Un rapport alarmant de l’Université des Nations unies pour l’eau, l’environnement et la santé (UNU-INWEH) a officialisé, le 20 janvier, un tournant décisif, la planète est entrée dans une phase de faillite hydrique. Le terme, fort et inédit, souligne que le monde consomme plus d’eau douce qu’il n’est capable d’en renouveler. Il ne s’agit plus d’une série de pénuries localisées ou d’un déséquilibre temporaire. L’état de l’eau dans le monde bascule dans une logique d’épuisement global, irrémédiable.
Une consommation d’eau douce qui dépasse les seuils naturels
Le constat posé par les chercheurs de l’ONU est implacable. « Le monde vit déjà au-delà de ses moyens hydrologiques », a déclaré Kaveh Madani, directeur de l’UNU-INWEH, dans les colonnes du Monde le 20 janvier 2026. Cette faillite hydrique ne se mesure pas uniquement à la sécheresse visible ou à la baisse de niveau des nappes, elle désigne un déséquilibre fondamental, entre les quantités d’eau utilisées et la capacité naturelle des écosystèmes à les renouveler. Selon le rapport, 70 % des principaux aquifères du globe enregistrent un déclin à long terme. Cette dégradation est aggravée par la perte de 30 % de la masse glaciaire mondiale depuis 1970, ce qui réduit les réserves d’eau douce disponibles pour des millions de personnes.
Le concept de faillite, emprunté au vocabulaire économique, illustre ce que les experts décrivent comme une dette écologique hydrique. Le rapport précise, dans des propos rapportés par Euronews : « La faillite hydrique ne tient pas à l’apparence plus ou moins humide d’un lieu ; elle relève de l’équilibre, de la comptabilité et de la durabilité ». Cette dynamique menace directement les écosystèmes mais aussi les sociétés humaines, dont l’expansion repose sur un accès massif et continu à une ressource désormais compromise.
Téhéran, fleuve Colorado, Delhi : des signaux avant-coureurs
La faillite hydrique ne relève plus d’une perspective lointaine, elle s’observe déjà dans de nombreuses régions du monde. À Téhéran, les nappes phréatiques sont épuisées à force de pompage intensif. À Los Angeles, c’est l’approvisionnement depuis le fleuve Colorado qui devient de plus en plus instable. À Mexico, les affaissements de sol, causés par la surexploitation souterraine, affectent directement l’infrastructure urbaine. Partout, les mêmes symptômes apparaissent. Selon le rapport, plus de 2 milliards d’êtres humains vivent sur des sols sujets à l’affaissement, phénomène lié à l’assèchement des nappes.
Le diagnostic est également visible à grande échelle. Plus de 50 % des grands lacs mondiaux ont vu leur niveau d’eau baisser depuis les années 1990, et une superficie de zones humides équivalente à celle de l’Union européenne a disparu en cinquante ans. Ces exemples ne relèvent pas d’anomalies locales, mais traduisent une tendance mondiale irréversible. Le rapport note que des villes et régions entières continuent de croître malgré des limites déjà atteintes dans leur approvisionnement en eau. La croissance urbaine se poursuit alors même que les ressources de base s’amenuisent, aggravant l’endettement hydrique à long terme.
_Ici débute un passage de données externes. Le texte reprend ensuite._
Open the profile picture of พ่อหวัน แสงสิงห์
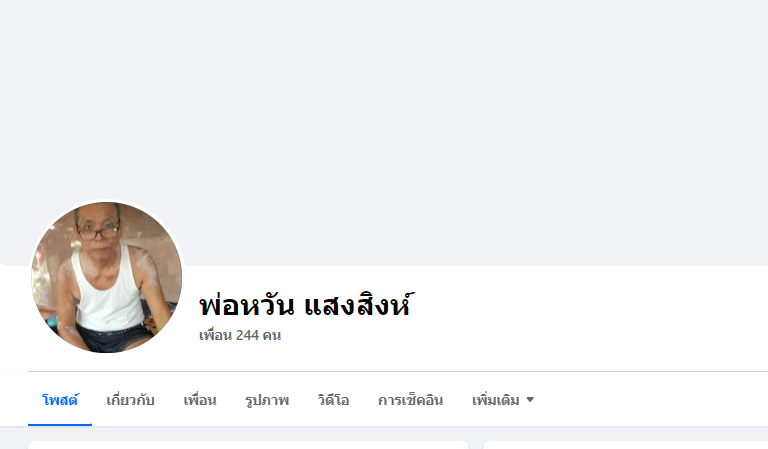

De la rareté à la rupture systémique : l’eau comme limite planétaire
L’humanité est confrontée à un basculement paradigmatique. L’eau, autrefois considérée comme une ressource abondante ou simplement mal répartie, devient une contrainte structurelle pour la durabilité. « Ce rapport révèle une vérité dérangeante : de nombreuses régions vivent au-delà de leurs ressources hydrologiques », souligne à nouveau Kaveh Madani, dans une déclaration relayée par Futura Sciences. Près de 2,2 milliards de personnes n’ont pas accès à une eau potable sûre, selon les chiffres du rapport ONU-INWEH. Ce constat ne reflète plus seulement un problème d’infrastructure ou de gouvernance locale, mais une limite physique atteinte au niveau global.
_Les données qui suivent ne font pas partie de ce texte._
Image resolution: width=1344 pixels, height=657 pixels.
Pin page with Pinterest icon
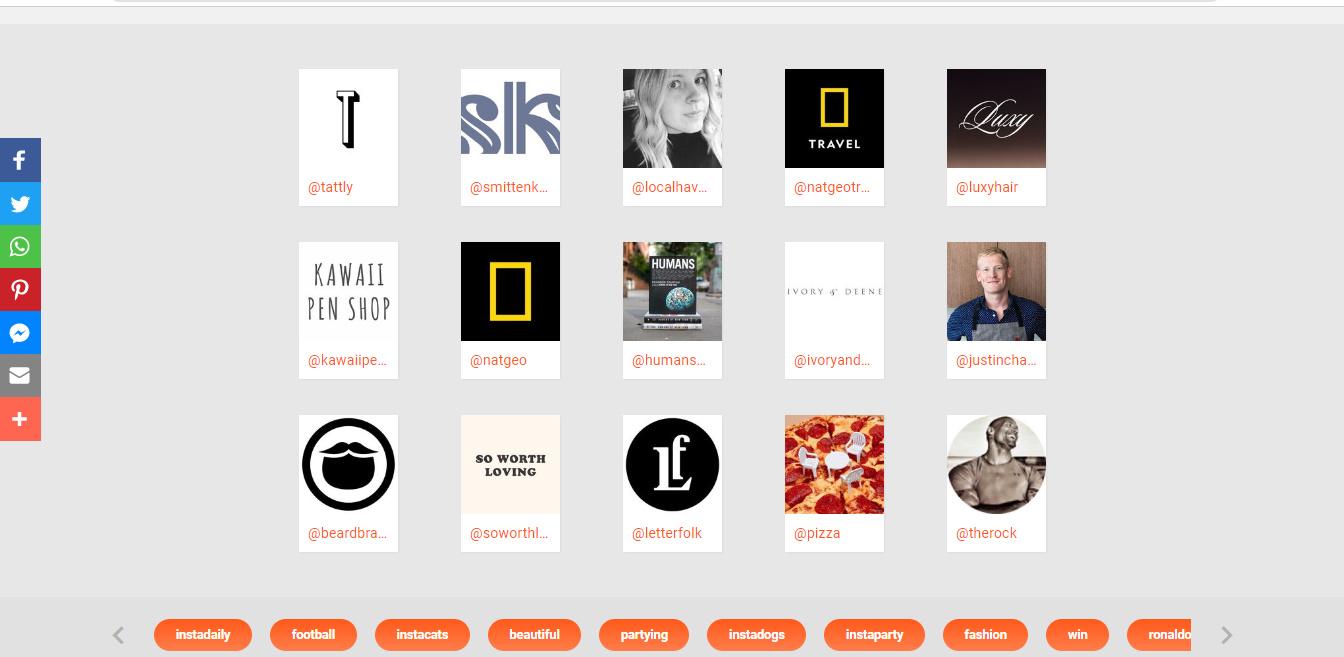pos(20,290)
Le changement climatique accélère cette tension : précipitations plus irrégulières, fonte accélérée des glaciers, montée des températures… Autant de phénomènes qui perturbent le cycle de l’eau, tout en réduisant la résilience des écosystèmes. Combinés à la pollution, agricole, industrielle, domestique, et à l’usage non durable, ces facteurs dessinent les contours d’un système hydrique mondial en état de rupture. Le terme « faillite » devient ainsi l’illustration d’un point de non-retour. Un système effondré, dont les rouages ne peuvent plus assurer la régénération des ressources. Il ne s’agit plus seulement de gérer une pénurie ou de redistribuer un bien rare, mais de repenser entièrement le lien entre sociétés humaines et limites planétaires.